Tiny creatures known as diatoms may have helped preserve rare spider fossils over 22 million years old, according to a new paper by US-based researchers.
Fossils are crucial to understanding the history of our planet, but some things get fossilised more often than others. To understand why, let’s briefly recap how fossils form.
Mineralised structures like bones and teeth are most likely to be fossilised; when animals die, their soft tissues are usually eaten or rot away, leaving the more durable mineralised structures behind. If a skeleton is buried in sediment, it may become fossilised as minerals from groundwater gradually seep into the bone, crystallise, and turn to stone in the exact same shape as the skeleton. This is known as “petrification”, which literally means “turned to rock”.
However, arthropods like insects and spiders don’t have bones. Instead, they have a tough exoskeleton made of a carbonaceous polymer called chitin – which is actually a type of sugar. This sort of non-mineralised structure is less likely to be preserved in the fossil record – and we don’t have such a good understanding of their fossilisation process as we do for skeletons.
One place where rare arthropod fossils can be found is a geological formation near Aix-en-Provence in France. That’s where the scientists who worked on the new paper – led by Alison Olcott of the University of Kansas, and her then-graduate student Matthew Downen – found the spider fossils that led to their new discovery.
“Matt was working on describing these fossils, and we decided – more or less on a whim – to stick them under the fluorescent microscope to see what happened,” recalls Olcott.
“To our surprise, they glowed, and so we got very interested in what the chemistry of these fossils was that made them glow.”
Olcott and colleagues found that the spider fossils contained a black polymer made of carbon and sulphur, and were surrounded and covered by microscopic algae called diatoms. Diatoms secrete a sticky substance called extracellular polysaccharide, or EPS.
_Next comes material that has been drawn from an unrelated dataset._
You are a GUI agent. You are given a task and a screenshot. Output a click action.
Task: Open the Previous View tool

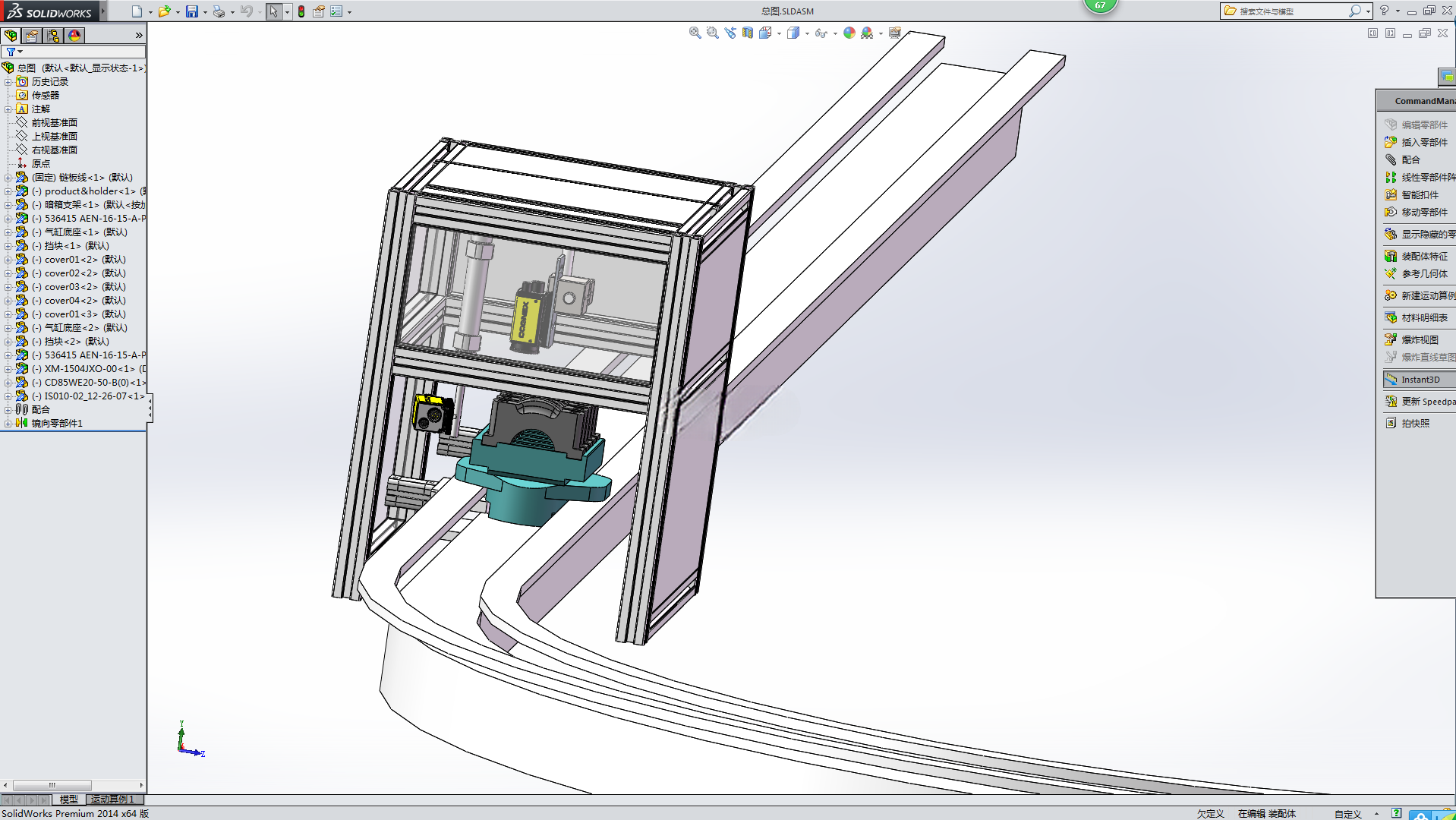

“These microalgae make the sticky, viscous gloop — that’s how they stick together,” Olcott explains.
“I hypothesised that the chemistry of those microalgae, and the stuff they were extruding, actually made it possible for this chemical reaction to preserve the spiders.”
The researchers proposed that a chemical reaction between the chitin in the spider exoskeleton and the sulphur in the EPS allowed the fossils to be preserved. The process is similar to vulcanisation, an industrial treatment that uses sulphur and heat to make rubber in car tyres and other products more durable.
“Sulphurisation takes carbon and cross-links it with sulphur and stabilises the carbon, which is why we do it to rubber to make it last longer,” Olcott says.
“What I think happened here chemically is the spider exoskeleton is chitin, which is composed of long polymers with carbon units near each other, and it’s a perfect environment to have the sulphur bridges come in and really stabilise things.”
She wants to see if this hypothesised preservation process is supported by evidence from other fossil sites containing diatoms.
“Of all the other exceptional fossil preservation sites in the world in the Cenozoic Era, something like 80% of them are found in association with these microalgae,” she points out.
The intriguing new discovery might be one of the few upsides to the COVID-19 pandemic. Locked down with her family in 2020, Olcott had to change her approach to research.
“I honestly think this study is partially a result of pandemic science,” she says.
“I spent a lot of time with these images and these chemical maps and really explored them in a way that probably wouldn’t have happened if all the labs were open and we could have gone in and done more conventional work,” she says.